┌─ DATA PROVIDED
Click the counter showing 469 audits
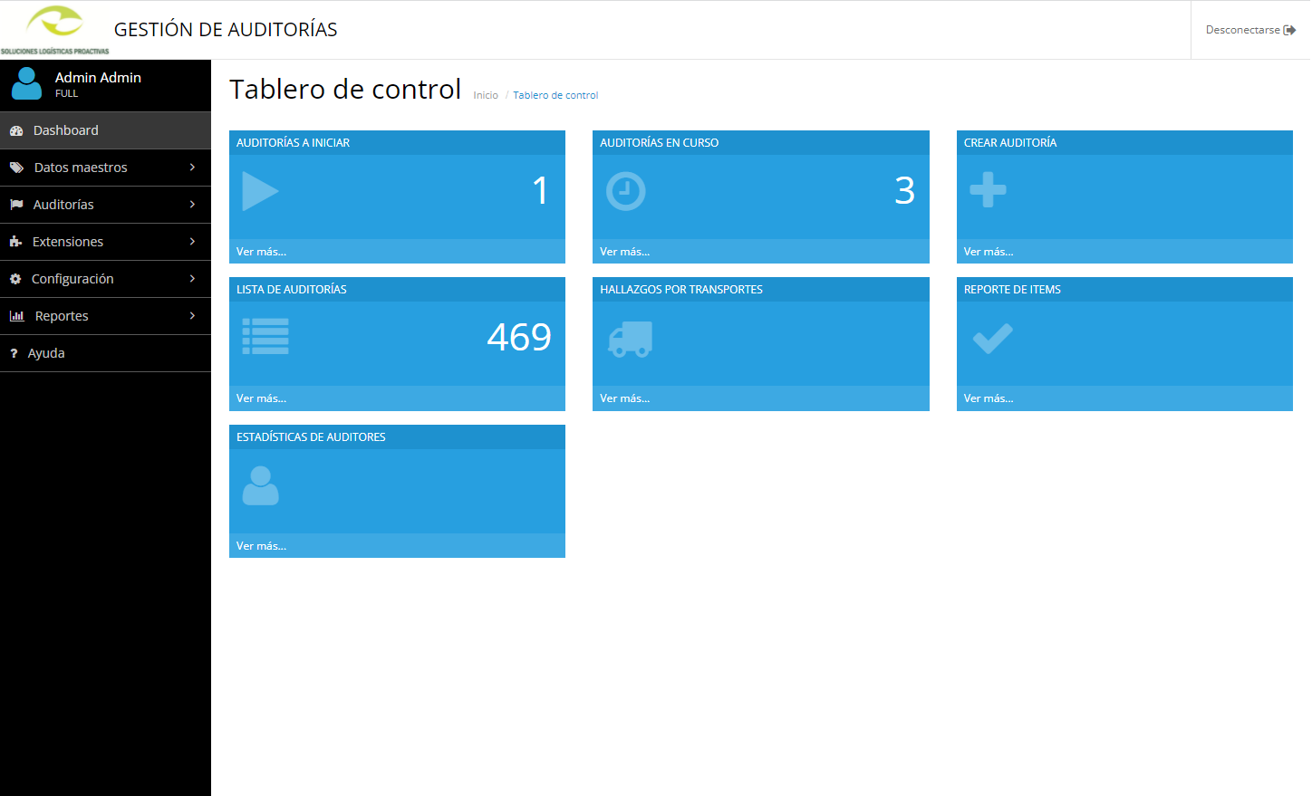pyautogui.click(x=518, y=336)
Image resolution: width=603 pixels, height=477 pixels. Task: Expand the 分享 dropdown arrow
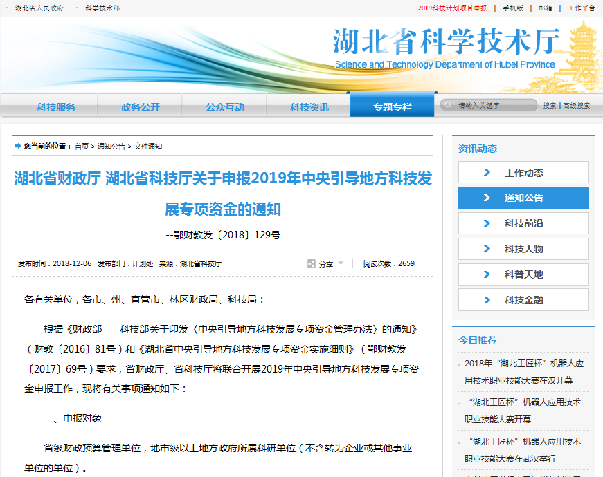[341, 263]
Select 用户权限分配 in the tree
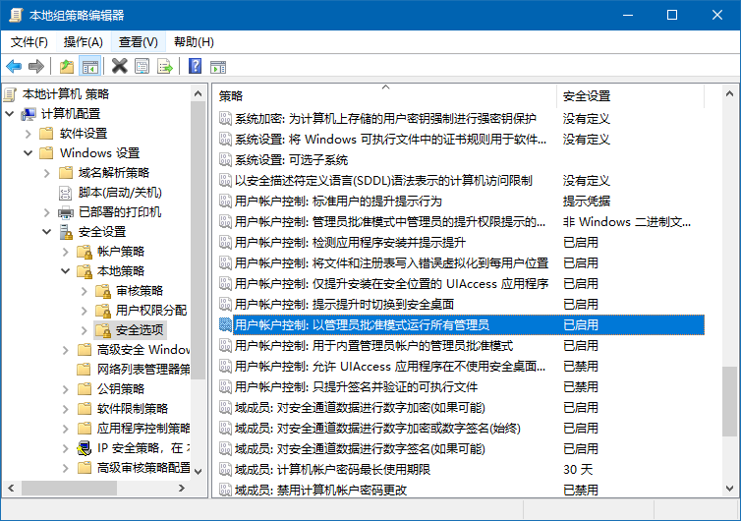Image resolution: width=741 pixels, height=521 pixels. pyautogui.click(x=150, y=311)

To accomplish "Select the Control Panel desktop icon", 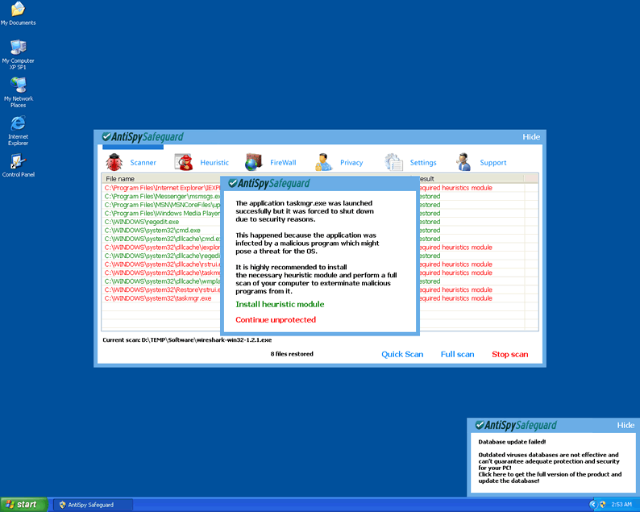I will (x=18, y=161).
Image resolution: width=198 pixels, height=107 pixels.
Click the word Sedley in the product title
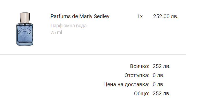coord(101,17)
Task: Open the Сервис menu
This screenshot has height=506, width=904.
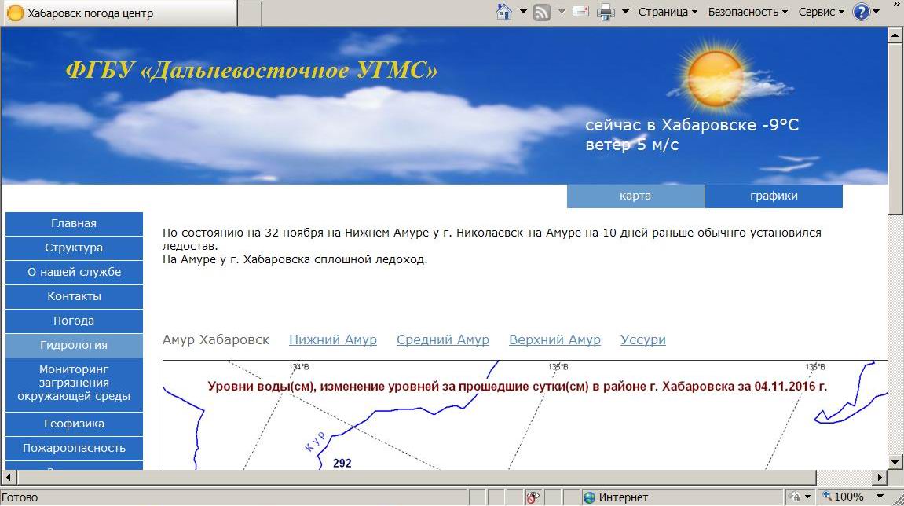Action: tap(821, 12)
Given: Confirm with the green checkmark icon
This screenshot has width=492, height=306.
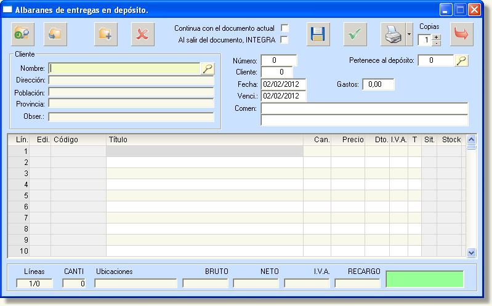Looking at the screenshot, I should click(x=355, y=34).
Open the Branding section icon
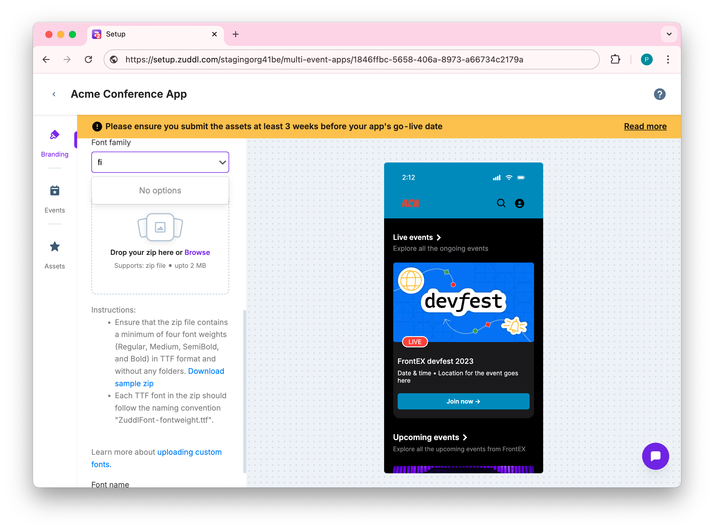The height and width of the screenshot is (531, 714). pyautogui.click(x=55, y=135)

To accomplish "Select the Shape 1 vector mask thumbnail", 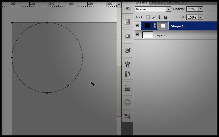I will (x=163, y=26).

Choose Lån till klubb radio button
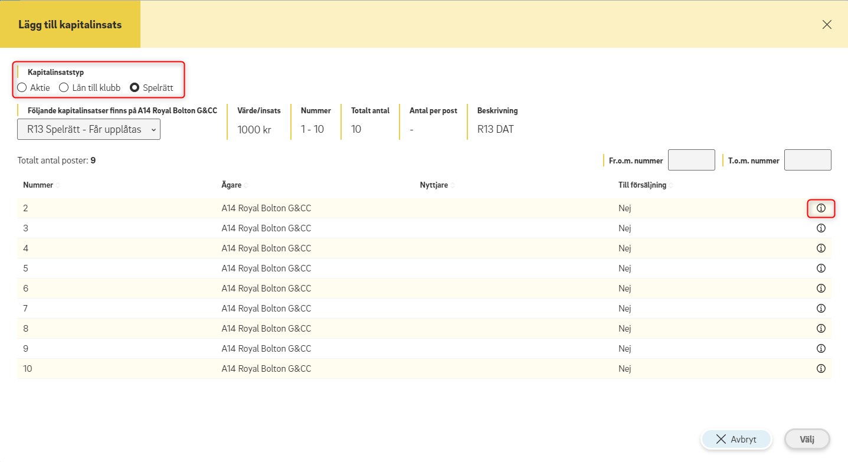pos(64,88)
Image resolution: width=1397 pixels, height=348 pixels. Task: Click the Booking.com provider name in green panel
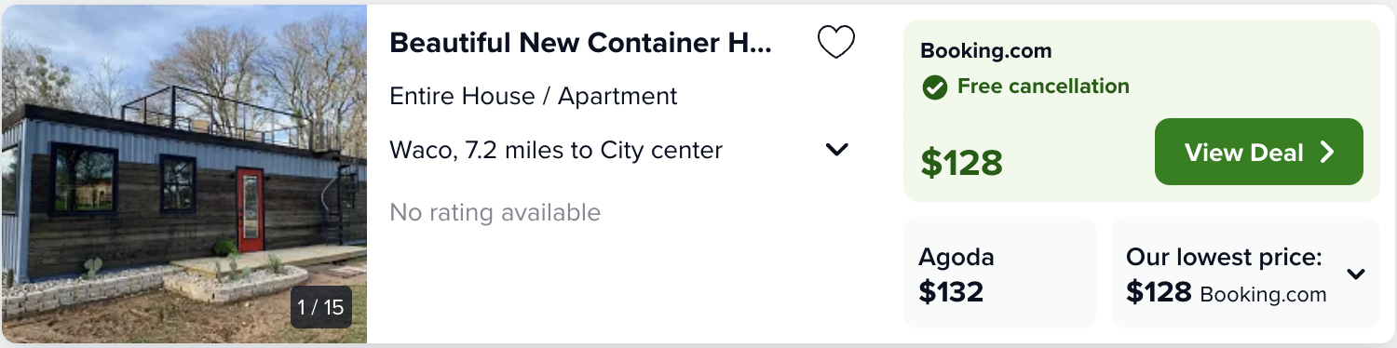click(985, 51)
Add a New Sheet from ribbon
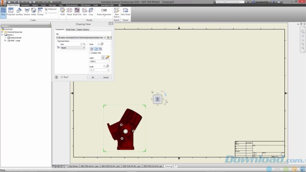This screenshot has width=306, height=172. click(x=125, y=11)
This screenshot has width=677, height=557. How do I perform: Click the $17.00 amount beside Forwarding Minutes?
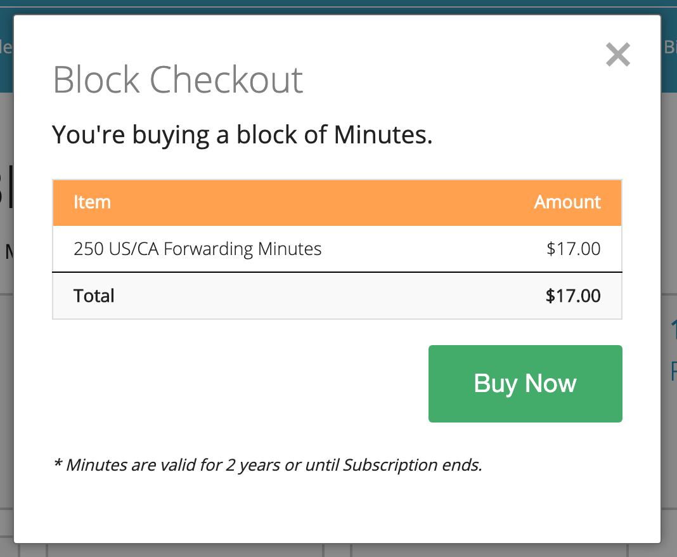click(573, 249)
└─
PROBLEM REQUIREMENTS |
A word-for-word copy of the lines from the one with "Add a New Sheet from ribbon" through the final line of the listing above is the whole answer, and it contains no pictures.

SOLUTION FOR THIS PROBLEM |
Add a New Sheet from ribbon
This screenshot has width=306, height=172. click(x=125, y=11)
This screenshot has width=677, height=557. How do I perform: Click the $17.00 amount beside Forwarding Minutes?
click(573, 249)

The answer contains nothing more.